Patterns of irrigated rice growth and malaria vector breeding in Mali using multi-temporal ERS-2 synthetic aperture radar.

We explored the use of the European Remote Sensing Satellite 2 Synthetic Aperture Radar (ERS-2 SAR) to trace the development of rice plants in an irrigated area near Niono, Mali and relate that to the density of anopheline mosquitoes, especially An. gambiae. This is important because such mosquitoes are the major vectors of malaria in sub-Saharan Africa, and their development is often coupled to the cycle of rice development. We collected larval samples, mapped rice fields using GPS and recorded rice growth stages simultaneously with eight ERS-2 SAR acquisitions. We were able to discriminate among rice growth stages using ERS-2 SAR backscatter data, especially among the early stages of rice growth, which produce the largest numbers of larvae. We could also distinguish between basins that produced high and low numbers of anophelines within the stage of peak production. After the peak, larval numbers dropped as rice plants grew taller and thicker, reducing the amount of light reaching the water surface. ERS-2 SAR backscatter increased concomitantly. Our data support the belief that ERS-2 SAR data may be helpful for mapping the spatial patterns of rice growth, distinguishing different agricultural practices, and monitoring the abundance of vectors in nearby villages.

Mapping rice field anopheline breeding habitats in Mali, West Africa, using Landsat ETM+ sensor data.

The aim of this study was to determine whether remotely sensed data could be used to identify rice-related malaria vector breeding habitats in an irrigated rice growing area near Niono, Mali.
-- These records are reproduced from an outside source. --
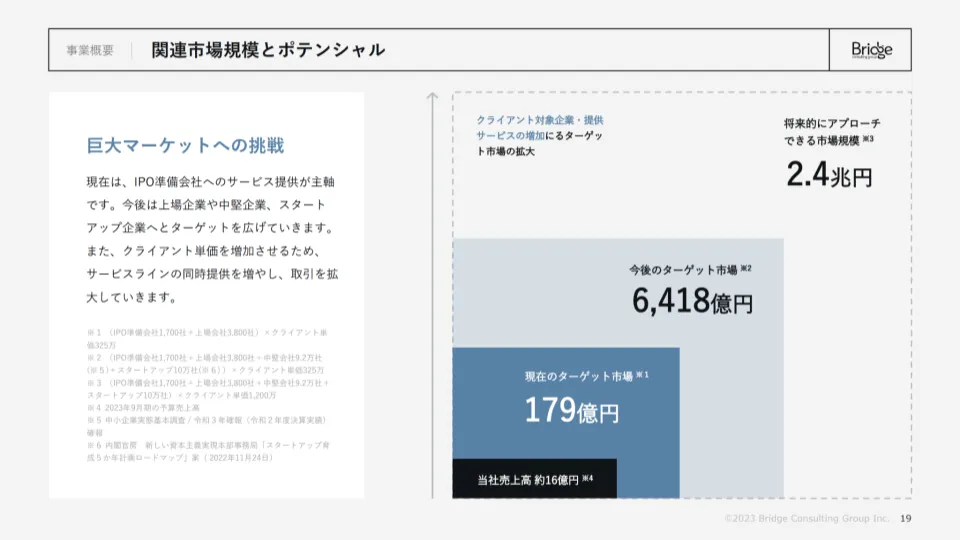Click the 179億円 value in blue box
960x540 pixels.
click(571, 410)
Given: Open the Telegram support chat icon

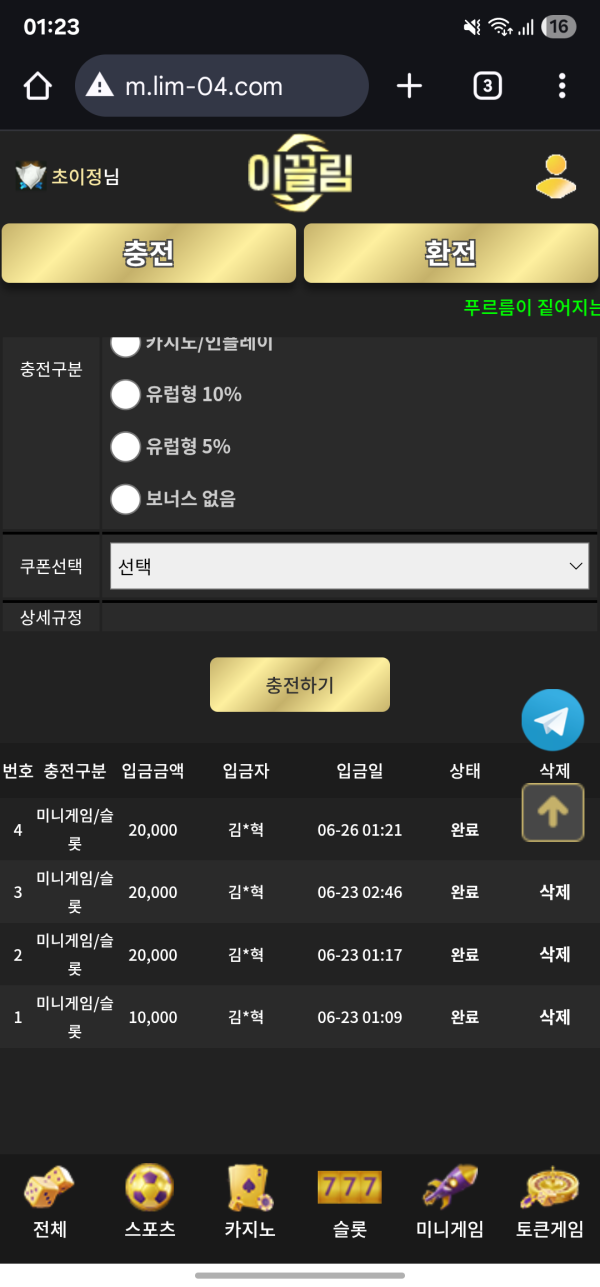Looking at the screenshot, I should 552,720.
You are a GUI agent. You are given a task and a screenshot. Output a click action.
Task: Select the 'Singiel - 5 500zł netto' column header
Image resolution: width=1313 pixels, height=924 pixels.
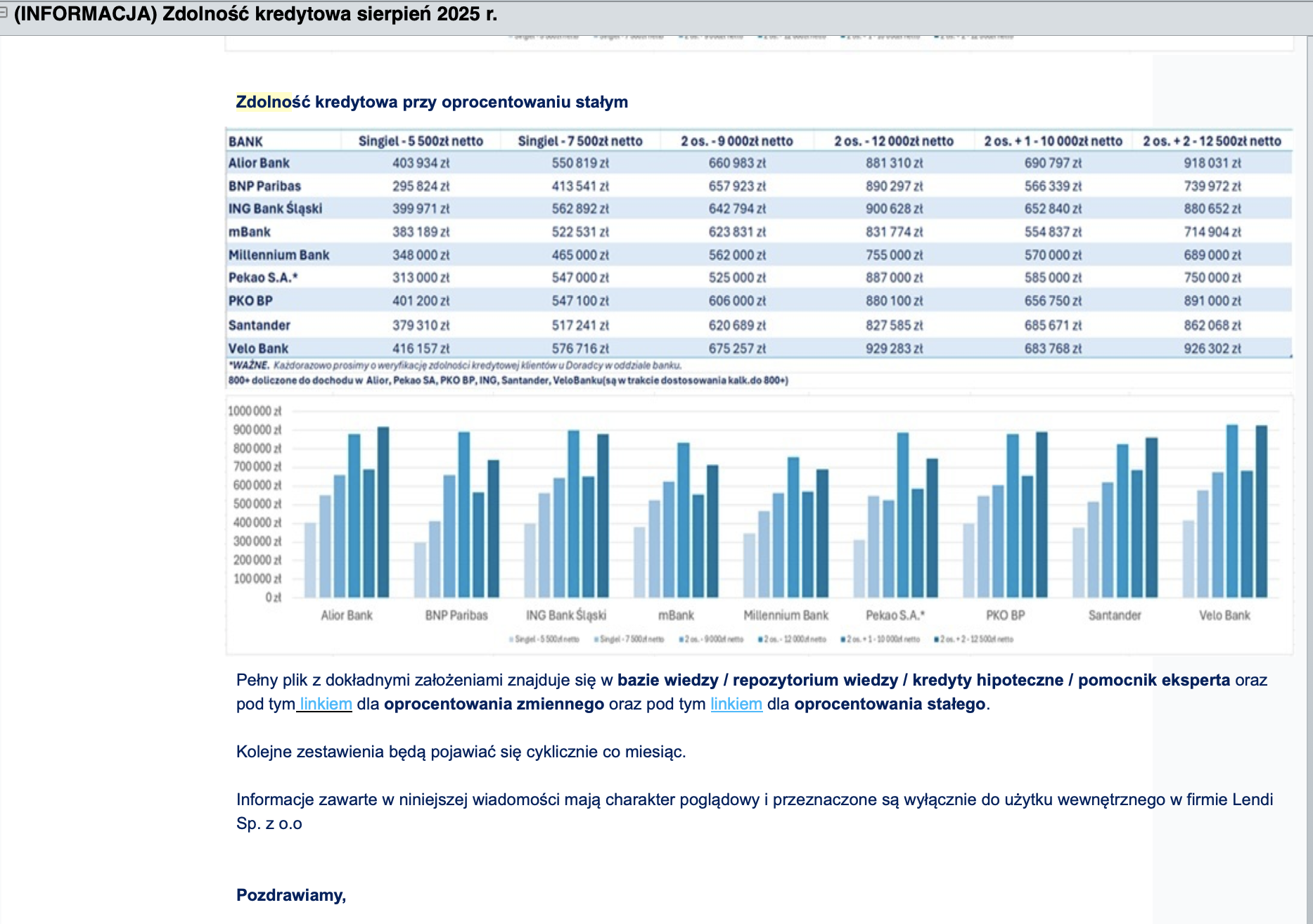point(421,141)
Early stages of rice growth show peak larval production, but Landsat sensor data are often obstructed by clouds during the early part of the cropping cycle (rainy season). In this study, we examined whether a classification based on two Landsat Enhanced Thematic Mapper (ETM)+ scenes acquired in the middle of the season and at harvesting times could be used to map different land uses and rice planted at different times (cohorts), and to infer which rice growth stages were present earlier in the season. We performed a maximum likelihood supervised classification and evaluated the robustness of the classifications with the transformed divergence separability index, the kappa coefficient and confusion matrices. Rice was distinguished from other land uses with 98% accuracy and rice cohorts were discriminated with 84% accuracy (three classes) or 94% (two classes). Our study showed that optical remote sensing can reliably identify potential malaria mosquito breeding habitats from space. In the future, these 'crop landscape maps' could be used to investigate the relationship between cultivation practices and malaria transmission.